Yönerge> Kaynak metne göre seraplar nasıl var edildi? Metnin bu konuda söylediğini bir ile üç cümle arasında açıkla.

Kaynak Metin>
Ahmet Güneş
Benim de gerçeğe ulaşmamış hayallerim var. Aidiyet eki bazen bir bela. Bölüşmenin sesi. Herkesin gerçeğe yaklaşamayan hayalleri var, halleri daha çok var. Bu dünyada her şey var ama o güzelim addedip çerçeve ettiğimiz tüm gerçeklerimiz yok. Ayna bu hayat, yerle gök, uyku ile ölüm, adım ile yol ya da düş ile eylem.
Herkesin kazanmaya aday, kaybetmeye meçhul kaldığı burası nereden çıktı? Kurduk, göçtük ve bulduk. Sanmayı kabul etmeyerek seraplar var ettik. Uzun yol, çağlar boyu badire getirip bir yangına su oldu. Nehir neredeydi, suyun tadı eskiden nasıldı, hiç mi hiç ırgalamadan vardığımız yeri yokladık. Çoğul her şey; dil, nefret, intikam, güzellik yani kaybetmenin acentası.
Hareketten taklit edilen ses bir hapishane gibi yakıştı ağzımıza. Aklın düşünmediği her yere vardık çok şükür. Gölgeler, haller, yakıştırılmayanlar, hepsi sığıyor tek bir hayata. Kavuşamamak; eskisi gibi, ayrılmak; hep dünmüş gibi. Noktasına küsmüş bir cümle gibi yaşamak.

Bir veri kümesinden alıntı:
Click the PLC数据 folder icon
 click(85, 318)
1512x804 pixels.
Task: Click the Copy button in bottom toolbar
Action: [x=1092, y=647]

Görevin Yanıtı> Kaynak metne göre seraplar, sanmayı kabul etmeyerek var edildi. Yani sanmayı reddetmek, serapların ortaya çıkmasına yol açtı.